Collins's investment thesis centers on VTSAX, Vanguard's Total Stock Market Index Fund, as a single-fund solution for wealth accumulation. His argument is that the US stock market has historically outperformed over long periods, that diversification across the entire market eliminates stock-specific risk, that Vanguard's ownership structure (owned by its funds, not by outside shareholders) uniquely aligns with investor interests, and that simplicity removes the behavioral temptation to tinker. He presents the case for holding a single fund against various objections and addresses the international diversification question specifically.

What it gets right

  1. 1.

    The single-fund solution: a total stock market index fund handles the wealth-accumulation need for most people in the accumulation phase. Complexity beyond this produces more risk than it eliminates.

  2. 2.

    Avoid debt. Debt creates fragility, transfers wealth to lenders, and reduces the capital available for investment.
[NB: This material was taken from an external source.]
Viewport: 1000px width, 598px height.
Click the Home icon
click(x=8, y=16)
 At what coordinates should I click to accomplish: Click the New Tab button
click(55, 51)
The exception Collins makes is for mortgages on primary residences held to term.

  3. 3.

    The 4 percent rule: a diversified portfolio can support withdrawals of 4 percent of the initial balance annually (adjusted for inflation) indefinitely in most historical scenarios.

What it covers

Who wrote it

JL Collins is a writer and retired investor who runs the blog jlcollinsnh.com, where he published the "stock series" of essays that became the basis for this book. He spent his career in various business roles, including advertising and publishing, and became financially independent in his forties. Collins has spoken at events related to the FIRE (financial independence, retire early) movement and is closely associated with the community centered around Mr. Money Mustache and similar bloggers. He is also the author of How I Lost Money in Real Estate Before It Was Fashionable, which addresses the risks of leveraged real estate investing. He lives in New Hampshire.